Your objective:
When you reach the line containing "Given: Click the circular refresh arrow icon", begin reproducing the material exactly, stop after the line containing "Task: Open the Log On tab", and leave out any pictures along the way.

Provided entries:
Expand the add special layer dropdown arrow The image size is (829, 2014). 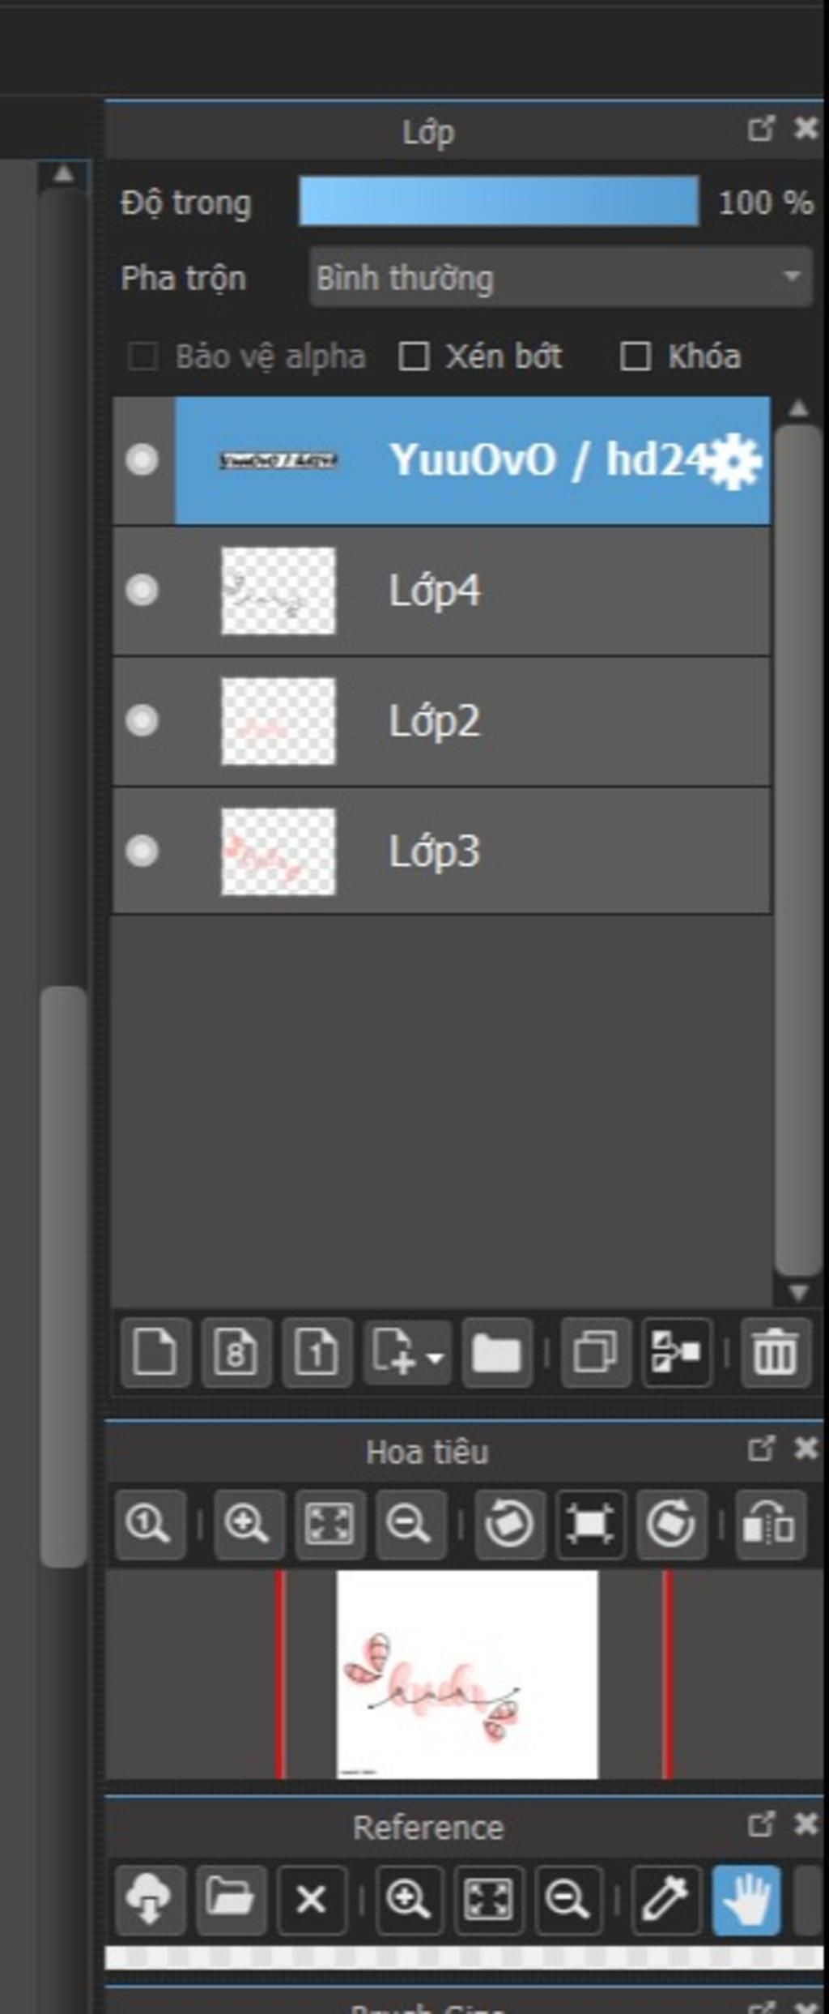click(x=436, y=1356)
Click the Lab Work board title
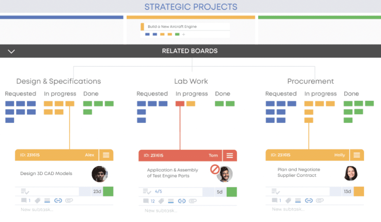This screenshot has height=222, width=381. [x=191, y=81]
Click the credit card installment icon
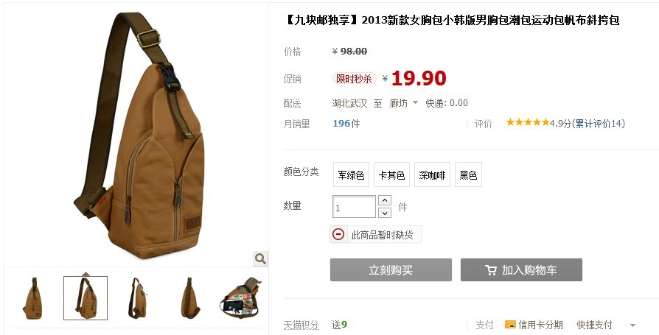 click(510, 325)
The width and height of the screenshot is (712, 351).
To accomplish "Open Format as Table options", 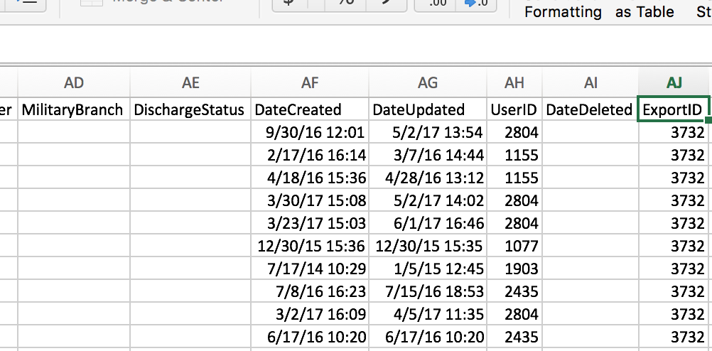I will tap(644, 11).
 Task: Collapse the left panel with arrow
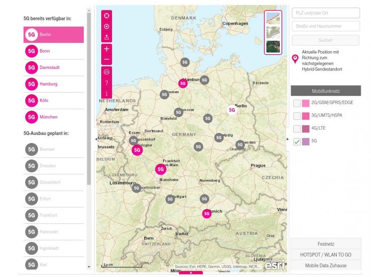[x=96, y=139]
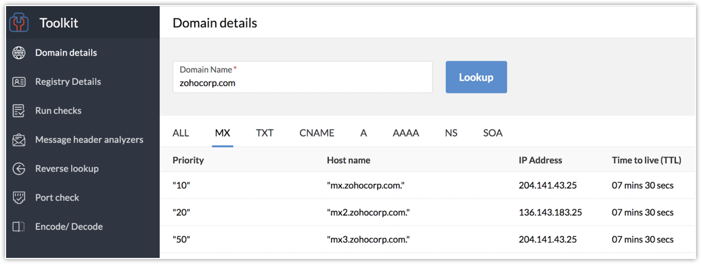
Task: Click the Registry Details card icon
Action: (19, 82)
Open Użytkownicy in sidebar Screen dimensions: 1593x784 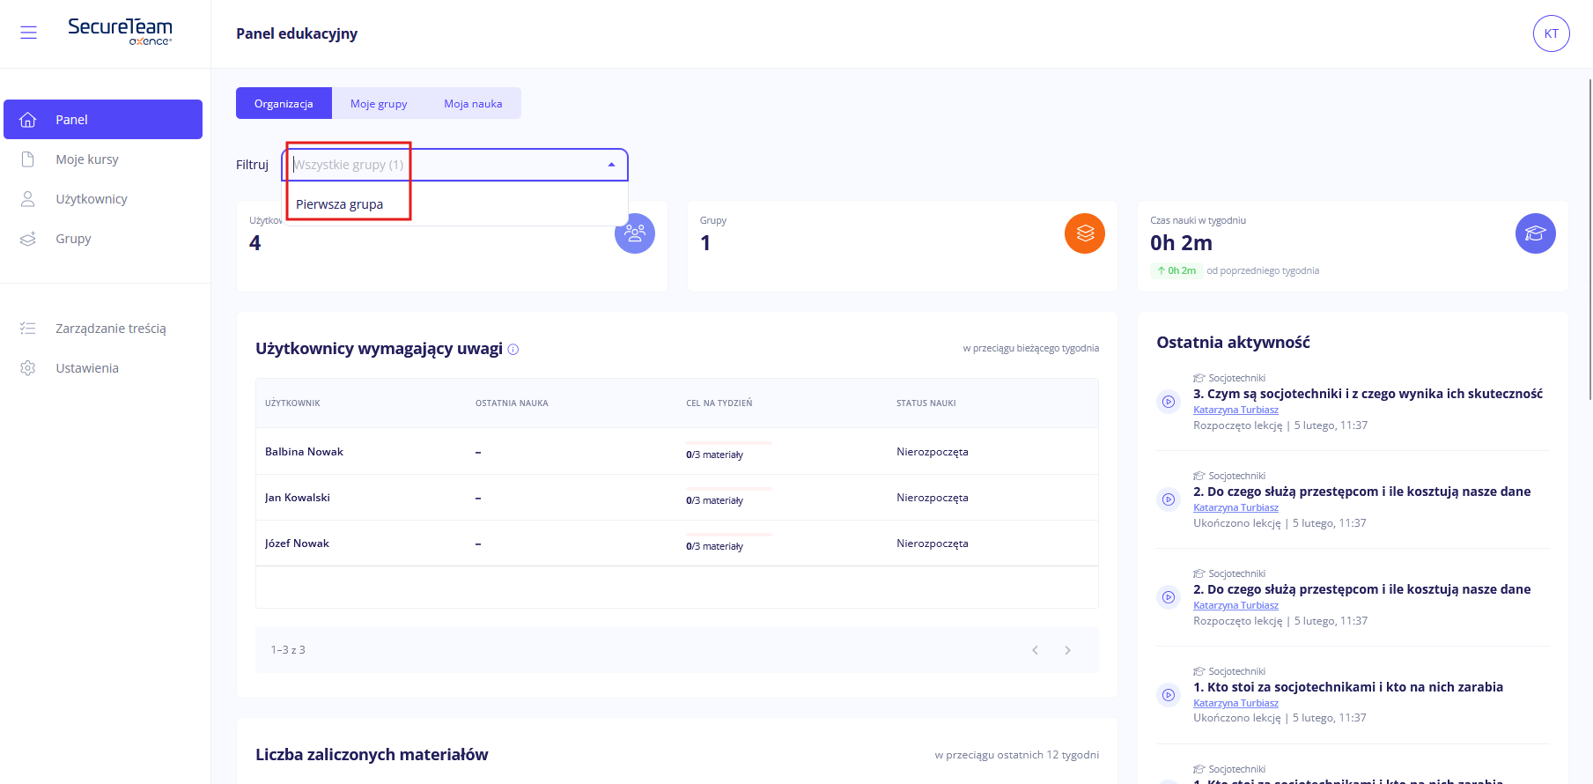tap(92, 199)
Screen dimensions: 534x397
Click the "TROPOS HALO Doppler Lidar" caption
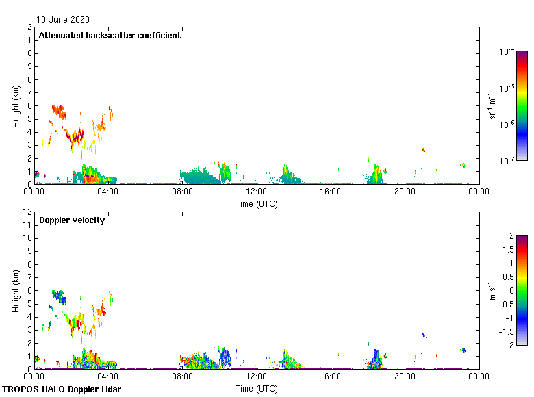[62, 389]
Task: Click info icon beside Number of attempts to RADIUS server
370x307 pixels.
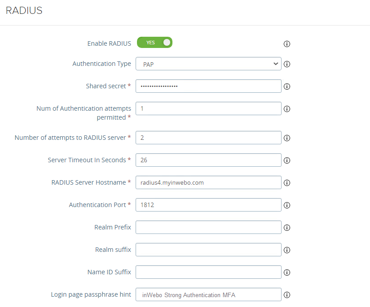Action: [x=286, y=138]
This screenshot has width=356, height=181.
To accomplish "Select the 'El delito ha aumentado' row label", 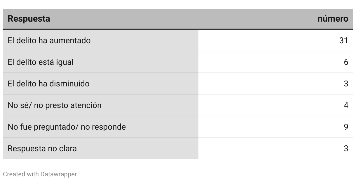I will pyautogui.click(x=49, y=40).
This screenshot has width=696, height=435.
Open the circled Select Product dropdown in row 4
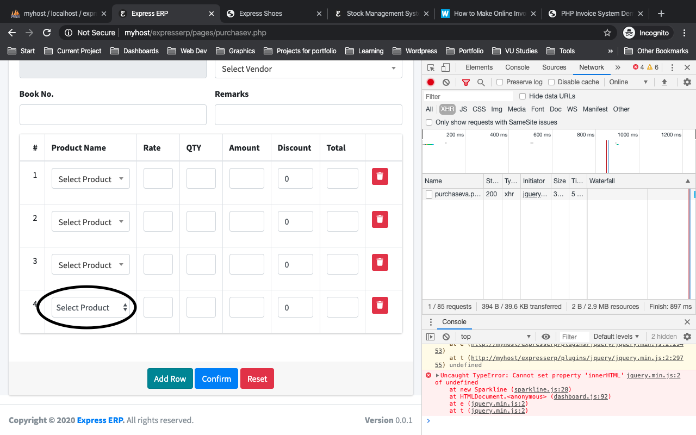pos(90,307)
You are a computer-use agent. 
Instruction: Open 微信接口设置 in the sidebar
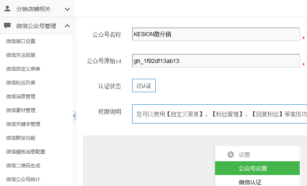[x=21, y=41]
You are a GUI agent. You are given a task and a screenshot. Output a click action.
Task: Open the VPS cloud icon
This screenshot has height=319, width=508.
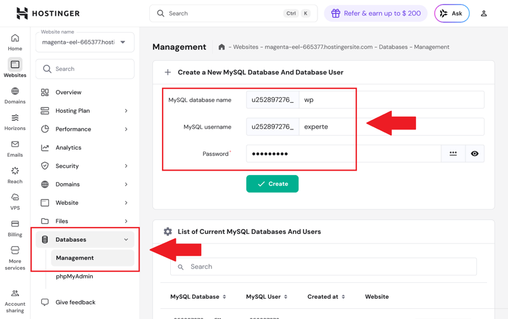[x=15, y=198]
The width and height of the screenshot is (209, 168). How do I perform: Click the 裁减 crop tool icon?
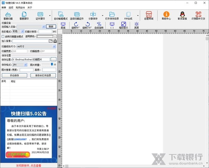63,25
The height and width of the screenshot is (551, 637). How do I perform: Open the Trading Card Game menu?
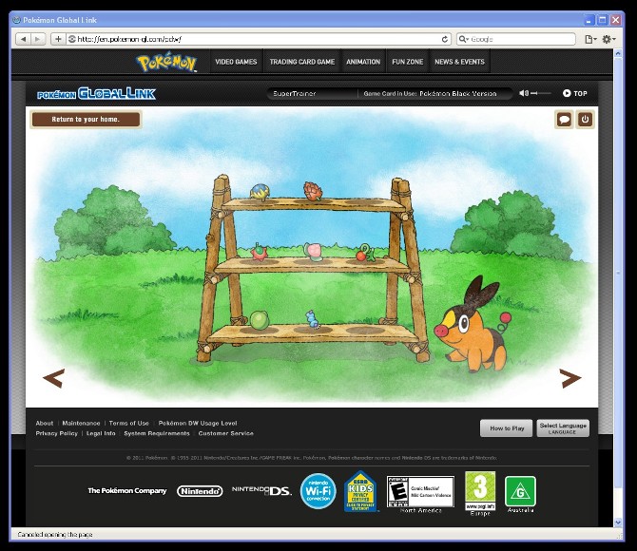(301, 62)
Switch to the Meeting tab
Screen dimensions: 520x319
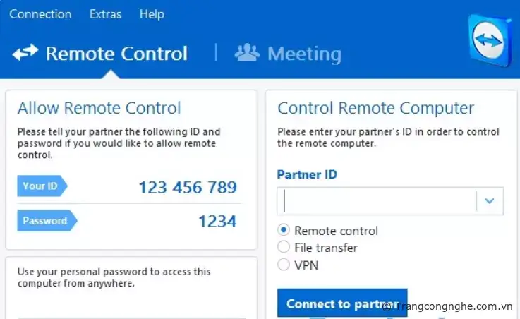304,54
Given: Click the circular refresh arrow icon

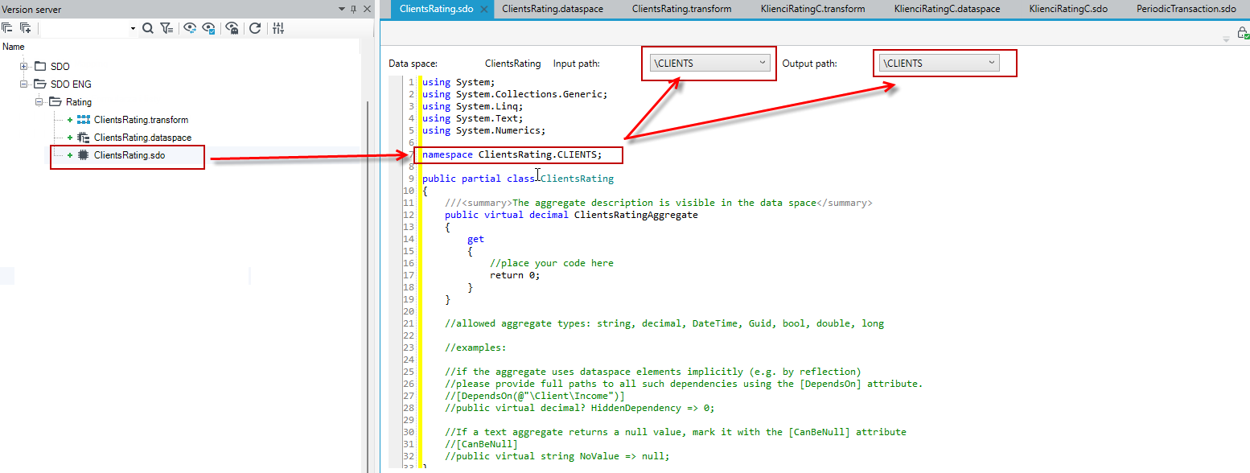Looking at the screenshot, I should tap(255, 28).
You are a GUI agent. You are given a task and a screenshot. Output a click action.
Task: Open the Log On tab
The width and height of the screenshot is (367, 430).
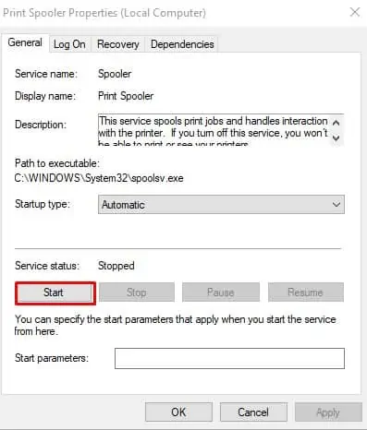tap(69, 44)
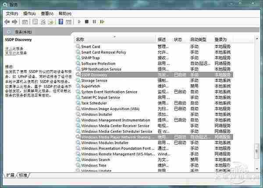Click the Back arrow in toolbar
Screen dimensions: 263x188
click(7, 21)
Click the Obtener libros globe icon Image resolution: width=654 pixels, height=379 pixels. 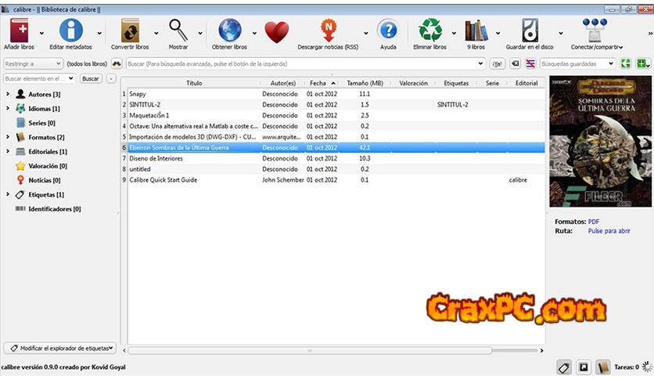click(229, 31)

Your solution:
Given: Click the circular refresh arrow icon

Looking at the screenshot, I should tap(255, 28).
You are a GUI agent. You are given a task and a screenshot. Output a click action.
Task: Open the Log On tab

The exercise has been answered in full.